Теперь Лукас глядел на него, держа в одной руке кошелек, а другой готовясь вот-вот щелкнуть запором, — то же лицо, и не то что с ним ничего не произошло, но оно просто отвергало, отказывалось это принять; он уже открыл кошелек.
— Отлично, я заплачу ему.
— А я тут же арестую вас, того и другого, — сказал дядя, — тебя — за совращение несовершеннолетнего, а его за то, что он занимается судебной практикой, не имея на это права.
Лукас снова перевел глаза на дядю; он смотрел, как они уставились друг на друга. Затем Лукас снова мигнул дважды.

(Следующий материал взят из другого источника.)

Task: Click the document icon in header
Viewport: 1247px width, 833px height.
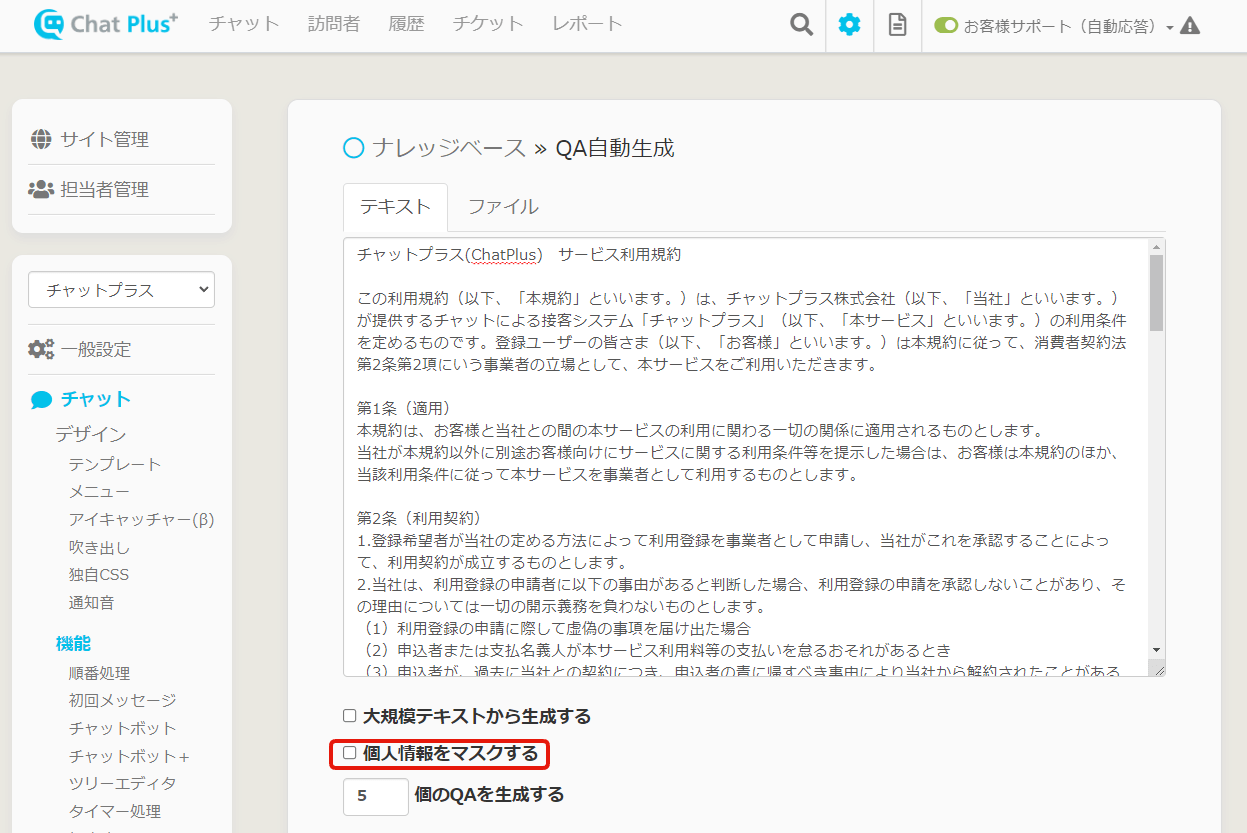Action: click(897, 25)
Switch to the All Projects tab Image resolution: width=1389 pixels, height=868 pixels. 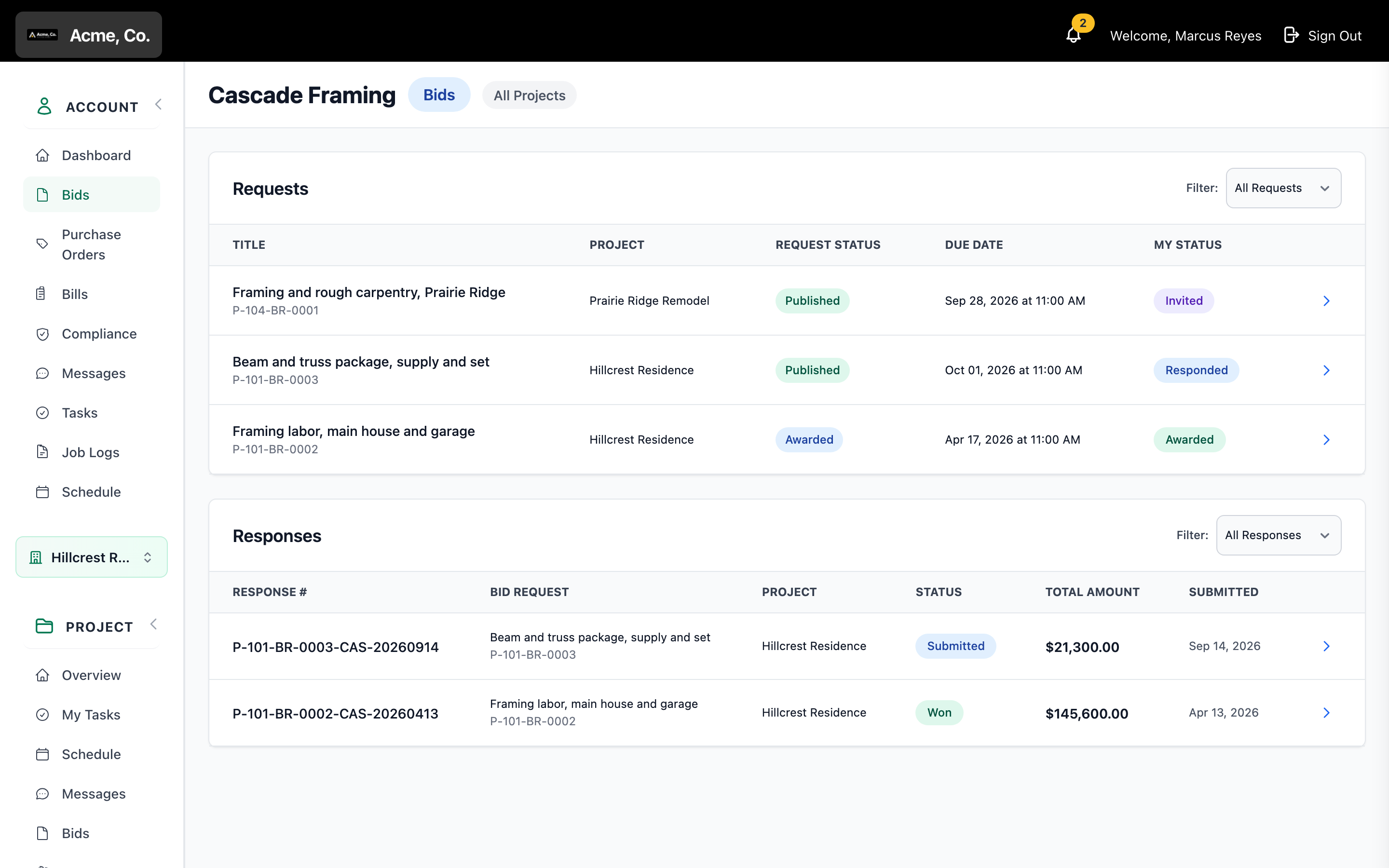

— Хорошо, — сказал он. — Ну, тогда я вам уплачу за издержки. Назовите, ну, так чтобы не втридорога, и давайте покончим с этим.
— Издержки? — протянул дядя. — Да, конечно, издержки у меня были, это когда я сидел тут в прошлый вторник и пытался записать все те никак не связанные между собой подробности, которые я в конце концов из тебя выудил, так чтобы мистеру Хэмптону было хоть за что зацепиться, чтобы выпустить тебя из тюрьмы; и чем больше я старался, тем хуже у меня получалось, а чем хуже у меня получалось, тем больше я раздражался, а когда я наконец решил все начать снова, гляжу — моя авторучка торчит, как стрела, вонзившись концом в пол; бумага-то, разумеется, была казенная, а вот ручка — моя. И мне стоило два доллара вставить в нее новое перо. Значит, ты должен мне два доллара.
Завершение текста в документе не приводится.